SHELBY, N.C. — A school board in North Carolina is considering the possibility of having the Ten Commandments displayed at or near the entrance of every school in the district.
According to the Shelby Star, the Cleveland County School Board agreed during a Dec. 14 meeting to draft a policy requiring the Decalogue to be erected “in a prominent place at or near the main entrance to all of our campuses.”
Board member Ron Humphries introduced the resolution, noting that a state law passed in 2000 allows for displays with “historical significance” and when used to “exemplify the development of the rule of law,” such as the Magna Carta and Justinian Code.
The Ten Commandments display would need to be accompanied by at least one other historical tribute to be permissible under the law.
Board member Dena Green, however, expressed caution in moving forward with the idea, stating that she would like to hear from an attorney on the matter as she is concerned about potential lawsuits.
“I would think that the ACLU would really come down on us,” she stated. “We are probably going to get a lot of backlash on that, and it’s going to cost us a lot of money.”
Meanwhile, the Wisconsin-based Freedom From Religion Foundation (FFRF) has sent a letter to the district attorney to assert that the display would be unconstitutional.
“It would be a flagrant violation of the Establishment Clause for the Board to require all of its schools to display the Ten Commandments. The Supreme Court has ruled on Ten Commandments displays in public schools, finding that they violate the Establishment Clause,” its correspondence reads in part.
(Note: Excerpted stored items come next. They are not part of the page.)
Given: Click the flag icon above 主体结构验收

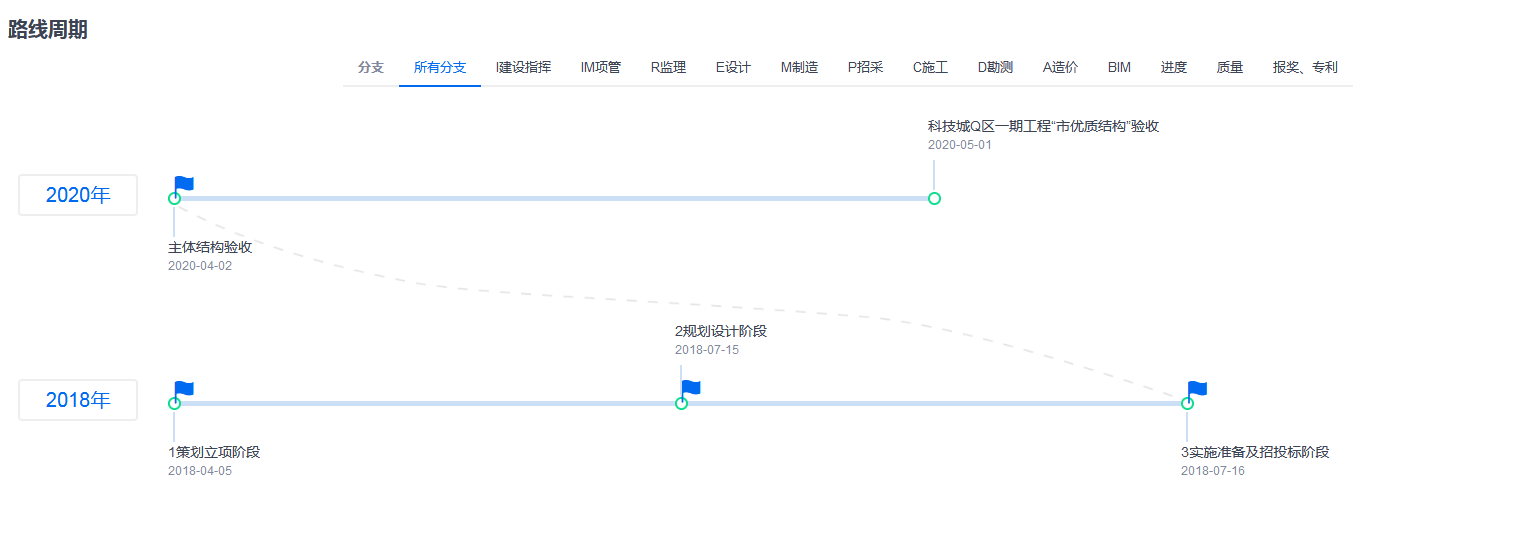Looking at the screenshot, I should [x=184, y=185].
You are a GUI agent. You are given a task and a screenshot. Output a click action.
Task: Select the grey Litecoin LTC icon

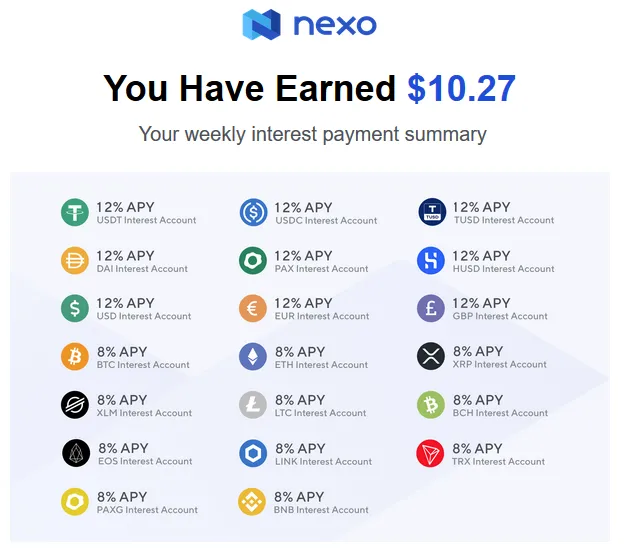tap(253, 404)
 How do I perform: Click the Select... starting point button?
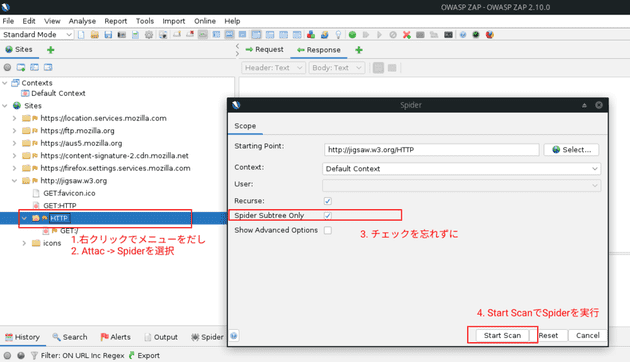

“Any student will view a Ten Commandments display in school as being endorsed by the school,” FFRF wrote, adding, “The district’s promotion of the Bible and religion over non-religion impermissibly turns any non-Christian or non-believing student, parent, or staff member into an outsider.”
As previously reported, in 1828, just 41 years after the signing of the Constitution, Noah Webster, known as the Father of American Scholarship and Education, wrote, “In my view, the Christian religion is the most important and one of the first things in which all children, under a free government, ought to be instructed. … No truth is more evident to my mind than that the Christian religion must be the basis of any government intended to secure the rights and privileges of a free people.”
He also wrote in his publication “Letters to a Young Man Commencing His Education”:
“Let it then be the first study of your early years to learn in what consists real worth or dignity of character. To ascertain this important point, consider the character and attributes of the Supreme Being. As God is the only perfect being in the universe, His character, consisting of all that is good and great, must be the model of all human excellence, and His laws must of course be the only rules of conduct by which His rational creatures can reach any portion of like excellence.”
Romans 13:8-10 outlines that God’s law teaches what it means to love one another.
“Owe no man anything but to love one another, for he that loveth another hath fulfilled the law,” it states. “For this, Thou shalt not commit adultery, Thou shalt not kill, Thou shalt not steal, Thou shalt not bear false witness, Thou shalt not covet, and if there be any other commandment, it is briefly comprehended in this saying, namely, Thou shalt love thy neighbor as thyself. Love worketh no ill to his neighbor; therefore, love is the fulfilling of the law.”